* _LAVORO RICHIESTO_
a - Secondo il testo sul Napoli, con chi gli azzurri hanno dimostrato di avere molto in comune nelle ultime due partite?
b - Nel testo sul Napoli, di che cosa è fatto il tragitto che accomuna il Napoli e i napoletani? Elenca tutti gli elementi.
c - Ricopia dal testo sul Napoli il passo che si apre con le parole contenenti "Nelle ultime due" e si chiude con "e insensate rassegnazioni.".

Nelle ultime due partite, gli azzurri, hanno dimostrato di avere molto in comune con la tifoseria: il Napoli e i napoletani sembrano viaggiare sulla stessa lunghezza d’onda; un tragitto fatto di continui sbalzi d’umore, di forti passioni e insensate rassegnazioni.
Non importa la nazionalità dei giocatori; chi entra nel tessuto sociale di questa città, nei cuori dei suoi abitanti, diventa, a poco a poco, un istintivo, un passionale; si trova a condividere le dinamiche contraddittorie che animano i quartieri; gli odori, i sapori e i colori dei vicoli.
Vivere a Napoli può significare diventare, in una certa misura, parte del paesaggio; ed è difficile sfuggire a questa metamorfosi.
La squadra è contraddistinta da picchi d’autostima e di forma; rapide accelerazioni, un gioco fluido sulle fasce, ma porta con sé, nel proprio animo, un volto diverso, introverso, a tratti cupo: gli interpreti smettono di muoversi di concerto, il gioco non parte più, ogni collegamento con i terminali offensivi viene reciso.

* _DATI DI ORIGINE_

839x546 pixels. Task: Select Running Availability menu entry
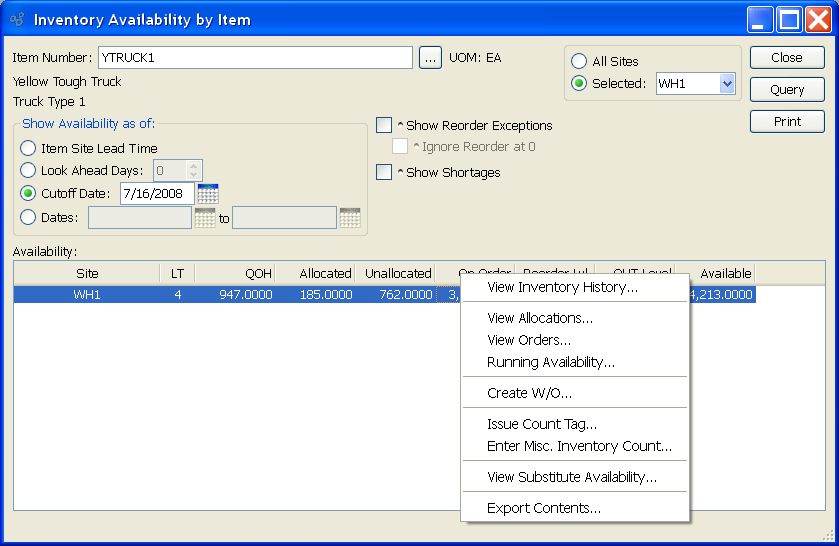pyautogui.click(x=550, y=362)
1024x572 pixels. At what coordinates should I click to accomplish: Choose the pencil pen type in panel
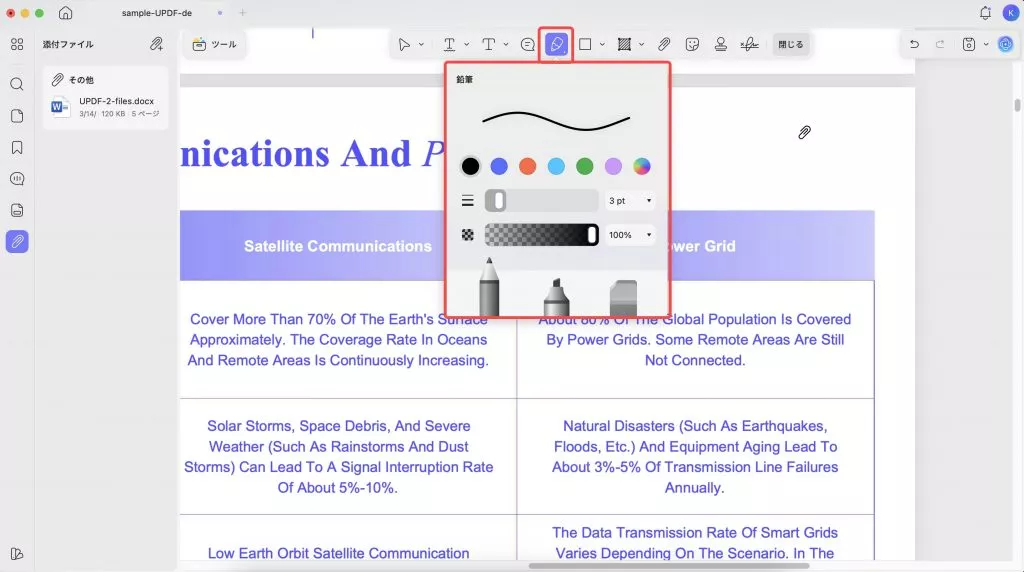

* _RISULTATI_
a - Con la tifoseria.

b -
- continui sbalzi d'umore
- forti passioni
- insensate rassegnazioni

c -
Nelle ultime due partite, gli azzurri, hanno dimostrato di avere molto in comune con la tifoseria: il Napoli e i napoletani sembrano viaggiare sulla stessa lunghezza d’onda; un tragitto fatto di continui sbalzi d’umore, di forti passioni e insensate rassegnazioni.